◆ Records for finding described items:
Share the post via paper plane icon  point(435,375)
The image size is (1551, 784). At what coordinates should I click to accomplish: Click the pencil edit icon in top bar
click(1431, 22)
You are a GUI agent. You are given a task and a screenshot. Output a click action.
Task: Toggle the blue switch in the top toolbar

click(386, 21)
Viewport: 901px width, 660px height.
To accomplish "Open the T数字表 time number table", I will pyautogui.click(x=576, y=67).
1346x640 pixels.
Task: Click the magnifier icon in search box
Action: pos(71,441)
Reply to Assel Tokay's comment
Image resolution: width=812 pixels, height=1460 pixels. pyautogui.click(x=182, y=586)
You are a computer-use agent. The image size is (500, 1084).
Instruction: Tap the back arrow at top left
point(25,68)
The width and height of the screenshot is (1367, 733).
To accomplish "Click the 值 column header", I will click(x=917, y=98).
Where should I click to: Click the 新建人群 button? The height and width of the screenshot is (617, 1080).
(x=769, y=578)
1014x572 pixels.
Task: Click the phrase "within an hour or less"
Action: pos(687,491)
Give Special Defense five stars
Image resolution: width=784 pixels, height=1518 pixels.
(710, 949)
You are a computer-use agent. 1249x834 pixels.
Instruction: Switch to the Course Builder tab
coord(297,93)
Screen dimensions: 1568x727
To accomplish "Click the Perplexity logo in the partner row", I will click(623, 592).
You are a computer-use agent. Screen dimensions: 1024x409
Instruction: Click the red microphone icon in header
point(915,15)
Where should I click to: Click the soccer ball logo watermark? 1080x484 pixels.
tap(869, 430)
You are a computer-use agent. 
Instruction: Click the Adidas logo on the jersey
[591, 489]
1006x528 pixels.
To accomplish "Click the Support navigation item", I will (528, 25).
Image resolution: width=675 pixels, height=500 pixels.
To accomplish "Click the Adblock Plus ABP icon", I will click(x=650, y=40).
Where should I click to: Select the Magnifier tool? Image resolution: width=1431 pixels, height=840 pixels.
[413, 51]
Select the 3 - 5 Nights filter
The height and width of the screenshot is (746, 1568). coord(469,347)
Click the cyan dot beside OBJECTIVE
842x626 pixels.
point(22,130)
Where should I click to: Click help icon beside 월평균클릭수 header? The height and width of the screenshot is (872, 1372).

◆ REQUIREMENTS: Rewrite the data above as a two-column Markdown table headed "No." and "Line," giving each non-blank line its own numbered row and leaving out blank lines.

◆ ANSWER TO THIS TASK:
| No. | Line |
|---|---|
| 1 | Share the post via paper plane icon  point(435,375) |
| 2 | The image size is (1551, 784). At what coordinates should I click to accomplish: Click the pencil edit icon in top bar |
| 3 | click(1431, 22) |
| 4 | You are a GUI agent. You are given a task and a screenshot. Output a click action. |
| 5 | Task: Toggle the blue switch in the top toolbar |
| 6 | click(386, 21) |
| 7 | Viewport: 901px width, 660px height. |
| 8 | To accomplish "Open the T数字表 time number table", I will pyautogui.click(x=576, y=67). |
| 9 | 1346x640 pixels. |
| 10 | Task: Click the magnifier icon in search box |
| 11 | Action: pos(71,441) |
| 12 | Reply to Assel Tokay's comment |
| 13 | Image resolution: width=812 pixels, height=1460 pixels. pyautogui.click(x=182, y=586) |
| 14 | You are a computer-use agent. The image size is (500, 1084). |
| 15 | Instruction: Tap the back arrow at top left |
| 16 | point(25,68) |
| 17 | The width and height of the screenshot is (1367, 733). |
| 18 | To accomplish "Click the 值 column header", I will click(x=917, y=98). |
| 19 | Where should I click to: Click the 新建人群 button? The height and width of the screenshot is (617, 1080). |
| 20 | (x=769, y=578) |
| 21 | 1014x572 pixels. |
| 22 | Task: Click the phrase "within an hour or less" |
| 23 | Action: pos(687,491) |
| 24 | Give Special Defense five stars |
| 25 | Image resolution: width=784 pixels, height=1518 pixels. |
| 26 | (710, 949) |
| 27 | You are a computer-use agent. 1249x834 pixels. |
| 28 | Instruction: Switch to the Course Builder tab |
| 29 | coord(297,93) |
| 30 | Screen dimensions: 1568x727 |
| 31 | To accomplish "Click the Perplexity logo in the partner row", I will click(623, 592). |
| 32 | You are a computer-use agent. Screen dimensions: 1024x409 |
| 33 | Instruction: Click the red microphone icon in header |
| 34 | point(915,15) |
| 35 | Where should I click to: Click the soccer ball logo watermark? 1080x484 pixels. |
| 36 | tap(869, 430) |
| 37 | You are a computer-use agent.  |
| 38 | Instruction: Click the Adidas logo on the jersey |
| 39 | [591, 489] |
| 40 | 1006x528 pixels. |
| 41 | To accomplish "Click the Support navigation item", I will (528, 25). |
| 42 | Image resolution: width=675 pixels, height=500 pixels. |
| 43 | To accomplish "Click the Adblock Plus ABP icon", I will click(x=650, y=40). |
| 44 | Where should I click to: Select the Magnifier tool? Image resolution: width=1431 pixels, height=840 pixels. |
| 45 | [413, 51] |
| 46 | Select the 3 - 5 Nights filter |
| 47 | The height and width of the screenshot is (746, 1568). coord(469,347) |
| 48 | Click the cyan dot beside OBJECTIVE |
| 49 | 842x626 pixels. |
| 50 | point(22,130) |
| 51 | Where should I click to: Click help icon beside 월평균클릭수 header? The height and width of the screenshot is (872, 1372). |